__WHAT YOU HAVE TO DO__.
Output every line of the records below as a JSON list of strings, one string per line. Leave out blank lines.

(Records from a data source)
.....
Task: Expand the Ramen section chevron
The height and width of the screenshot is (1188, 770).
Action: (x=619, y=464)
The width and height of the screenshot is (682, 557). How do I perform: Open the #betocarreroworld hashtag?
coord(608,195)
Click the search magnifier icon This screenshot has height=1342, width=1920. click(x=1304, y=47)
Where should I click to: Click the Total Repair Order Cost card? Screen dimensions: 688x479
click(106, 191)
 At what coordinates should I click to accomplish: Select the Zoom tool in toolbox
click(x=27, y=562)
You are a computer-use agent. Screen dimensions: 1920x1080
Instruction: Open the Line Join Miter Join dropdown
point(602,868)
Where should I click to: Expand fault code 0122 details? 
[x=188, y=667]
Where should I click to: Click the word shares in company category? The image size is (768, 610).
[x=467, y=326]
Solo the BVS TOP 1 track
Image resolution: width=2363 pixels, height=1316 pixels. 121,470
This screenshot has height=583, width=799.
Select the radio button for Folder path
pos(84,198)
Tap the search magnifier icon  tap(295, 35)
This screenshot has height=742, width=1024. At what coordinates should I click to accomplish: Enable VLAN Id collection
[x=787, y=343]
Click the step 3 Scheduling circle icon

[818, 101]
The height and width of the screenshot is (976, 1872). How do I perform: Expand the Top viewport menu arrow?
.....
__FULL OUTPUT__.
[
  "Task: Expand the Ramen section chevron",
  "The height and width of the screenshot is (1188, 770).",
  "Action: (x=619, y=464)",
  "The width and height of the screenshot is (682, 557). How do I perform: Open the #betocarreroworld hashtag?",
  "coord(608,195)",
  "Click the search magnifier icon This screenshot has height=1342, width=1920. click(x=1304, y=47)",
  "Where should I click to: Click the Total Repair Order Cost card? Screen dimensions: 688x479",
  "click(106, 191)",
  " At what coordinates should I click to accomplish: Select the Zoom tool in toolbox",
  "click(x=27, y=562)",
  "You are a computer-use agent. Screen dimensions: 1920x1080",
  "Instruction: Open the Line Join Miter Join dropdown",
  "point(602,868)",
  "Where should I click to: Expand fault code 0122 details? ",
  "[x=188, y=667]",
  "Where should I click to: Click the word shares in company category? The image size is (768, 610).",
  "[x=467, y=326]",
  "Solo the BVS TOP 1 track",
  "Image resolution: width=2363 pixels, height=1316 pixels. 121,470",
  "This screenshot has height=583, width=799.",
  "Select the radio button for Folder path",
  "pos(84,198)",
  "Tap the search magnifier icon  tap(295, 35)",
  "This screenshot has height=742, width=1024. At what coordinates should I click to accomplish: Enable VLAN Id collection",
  "[x=787, y=343]",
  "Click the step 3 Scheduling circle icon",
  "[818, 101]",
  "The height and width of the screenshot is (976, 1872). How do I perform: Expand the Top viewport menu arrow?"
]